## What this exercise asks
(a) In the serial interface excerpt, which edge of the CS signal starts a frame?
(b) List every section that the serial interface excerpt tells the reader to refer to.
(c) Write the next few sentences of the serial interface excerpt, picking up after its final sentence.

-- BEGIN Page extract --

The device supports four interface modes (refer to the Conversion Data Read section), two low-power modes (refer to the Low-Power Modes section), and short-cycling/reconversion feature (refer to the Frame Abort, Reconversion, or Short-Cycling section).

8.5 Register Maps and Serial Interface

8.5.1 Serial Interface

The device uses the serial clock (SCLK) for synchronizing data transfers in and out of the device.

The CS signal defines one conversion and serial transfer frame. A frame starts with a CS falling edge and ends with a CS rising edge. Between the start and end of the frame, a minimum of N SCLK falling edges must be provided to validate the read or write operation. As shown in Table 4, N depends upon the interface mode used to read the conversion result. When N SCLK falling edges are provided, the write operation attempted in the frame is validated and the internal user-programmable registers are updated on the subsequent CS rising edge. This CS rising edge also ends the frame.

-- END Page extract --
-- BEGIN Excerpted data --

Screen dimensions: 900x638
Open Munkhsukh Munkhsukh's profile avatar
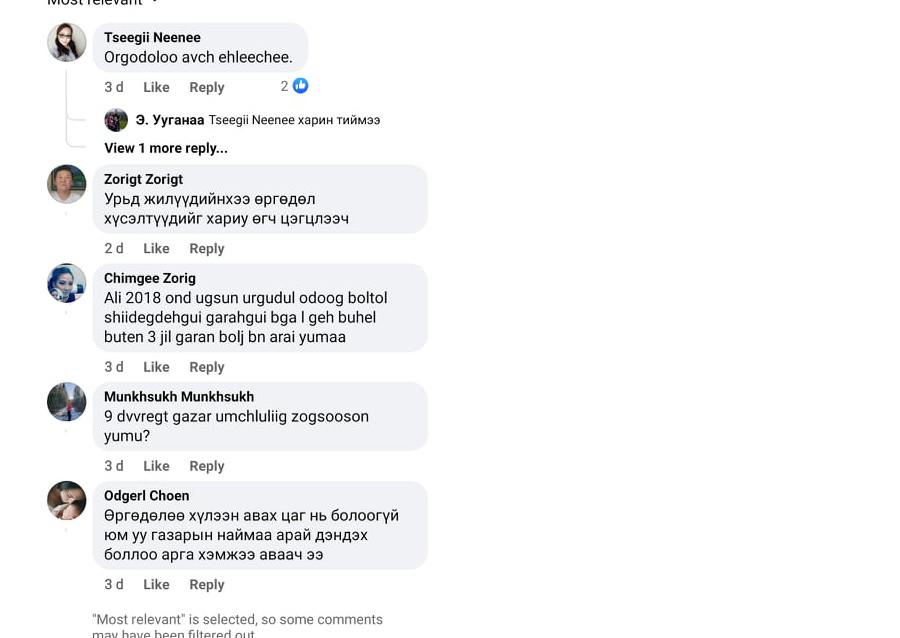tap(67, 401)
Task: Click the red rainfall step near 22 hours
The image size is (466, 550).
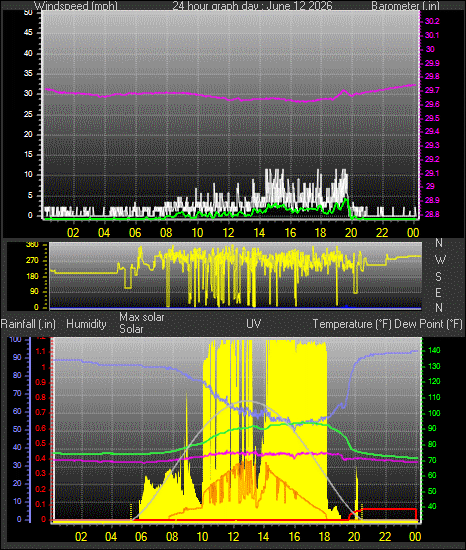Action: [x=389, y=509]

-- END Excerpted data --

## Answers by task
(a) A CS falling edge starts a frame.

(b) Conversion Data Read; Low-Power Modes; Frame Abort, Reconversion, or Short-Cycling

(c)
Table 4. SCLK Falling Edges for a Valid Write Operation

INTERFACE MODE	MINIMUM SCLK FALLING EDGES REQUIRED TO VALIDATE WRITE OPERATION N
32-CLK, dual-SDO mode (default). See the 32-CLK, Dual-SDO Mode section.	32
32-CLK, single-SDO mode. See the 32-CLK, Single-SDO Mode section.	48
16-CLK, dual-SDO mode. See the 16-CLK, Dual-SDO Mode section.	16
16-CLK, single SDO mode. See the 16-CLK, Single SDO Mode section.	32

If CS is brought high before providing N SCLK falling edges, the write operation attempted in the frame is not valid. Refer to the Frame Abort, Reconversion, or Short-Cycling section for more details.

8.5.2 Write to User Programmable Registers

The device features three user-programmable registers: the configuration register (CFR), the REFDAC_A register, and the REFDAC_B register. These registers can be written with the device SDI pin. The first 16 bits of data on SDI are latched into the device on the first 16 SCLK falling edges. However, the new configuration takes effect only when the read or write operation is validated. If these registers are not required to update, SDI must remain low during the respective frames.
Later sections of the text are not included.